The Museum of Art, Ein Harod, one of the first art museums to be founded in Israel, was established by members of Kibbutz Ein Harod on the initiative of the artist Haim Atar. Its first home was in a wooden hut that was converted into an art museum in January 1938. Its permanent building, the first museum building to be erected in Israel, was inaugurated in the midst of the War of Independence (October 1948). The museum building, planned by the architect Samuel Bickels, a kibbutz member, is considered to be one of the earliest and prime examples in the world of modernist museum architecture based on natural lighting.The Collection
The Museum has a rich set of collections of Jewish art, Israeli art, and Judaica. Works from these collections are on show concurrently with temporary exhibitions in order to create new perspectives on the past from a present viewpoint and with a view to the future. A major orientation of the Museum's activity is critical treatment of aspects that have not been related to in the official history of Israeli art, while raising questions about identity, both private and collective. The exhibitions shown in the Museum's galleries are a point of departure for meetings among visitors, events in the various art mediums – music, cinema, interdisciplinary art – as well as for the initiating of research and publications, books and catalogues.
The Judaica collection contains religious utensils dating from the 18th century to the present, from numerous Jewish communities throughout the world, and particularly from Eastern and Western Europe, North Africa and the Middle East.
Purim plate, Germany, 18th century, Tin
The Museum's collection of paintings and graphic works includes paintings by Jewish painters, from the late 19th century and the first half of the 20th century who painted in a diversity of artistic styles and modes.
East-European Jewish Realism is represented in works by painters such as Maurycy Gottlieb, Shmuel Hirschenberg, Leopold Horowitz, Maurycy Minkowski, Artur Markovicz, Isidor Kaufmann.
Shmuel Hirshenberg, The Last Prayer, 1897, oil on canvas, 160 x 130 cm
More modern trends are represented by paintings by Expressionists and Cubists from Russia, Central Europe and the School of Paris.
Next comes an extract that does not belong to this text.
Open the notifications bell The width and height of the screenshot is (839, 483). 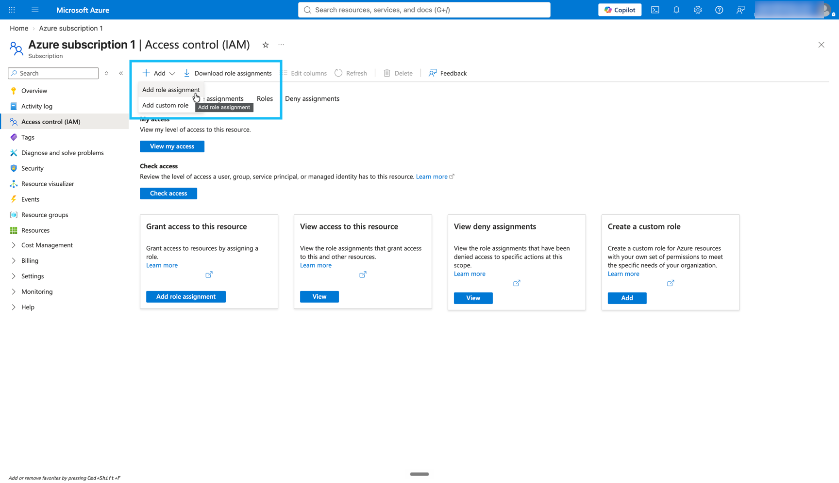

The collection also includes works by American Jewish painters.
Hundreds of Jewish artists perished in the Holocaust; an entire generation of painters was wiped out in France, Poland, Germany, Austria, Holland, Belgium, Yugoslavia and Greece. The Museum's collection holds works by some of these artists: Hanoch Barchinsky, Maurycy Trębacz, Regina Mondlak, Roman Kramsztyk, the brothers Ephraim and Menashe Seidenbeutel, Ayzik Feder, Georg Kars, Marcel Slodki, Bore Baruch, Slavko Brill and many others.
Efraim Seidenbeutel, The Apples Seller, oil on canvas, 104 x 87.5 cm
Israeli painting is represented in the Museum's collection in works by leading artists who represent the diverse currents and the many groups that have been active in Israeli art since its beginnings in the early 20th century.
Moshe Kupferman, Painting, 1967, oil on canvas,
130 x 162 cm
In the sculpture gardens and the sculpture collection one will find works by the first Jewish sculptors Mark Antokolski and Hanoch Glitzenstein beside works by early Israeli sculptors, from Zeev Ben-Zvi through Rudi Lehmann, Dov Feigin and Yehiel Shemi to works by contemporary sculptors.
Henryk Glicenstein, Bar Kochva, 1902, bronze
The collection of Israeli art contains works by artists from the early 20th century to the present, including artists and currents that have not been accorded their rightful place in the story of Israeli art.
Mordechai Ardon, Train of Numbers, 1962, oil on canvas, 73.5 x 145 cm.
Active display spaces are devoted to artists whose estates are included in the Museum collection: Meir Agassi (the "Meir Agassi Museum" in the library), Dudu Geva (the "Dudu Geva Studio" in the Museum's studio), Miron Sima (the "Miron Sima Auditorium"), Samuel Bickels ("Bickel's Work Room"). The collection also holds the estates of Haim Atar, Meira Shemesh, and a selection from the Raffie Lavie Collection.
Dudu Geva, The Amazing Zusima, 1981, pencil and
acrylic on plywood, 35 x 45 cm
The Museum regularly presents exhibitions of young artists and of projects that offer an innovative and exceptional experience.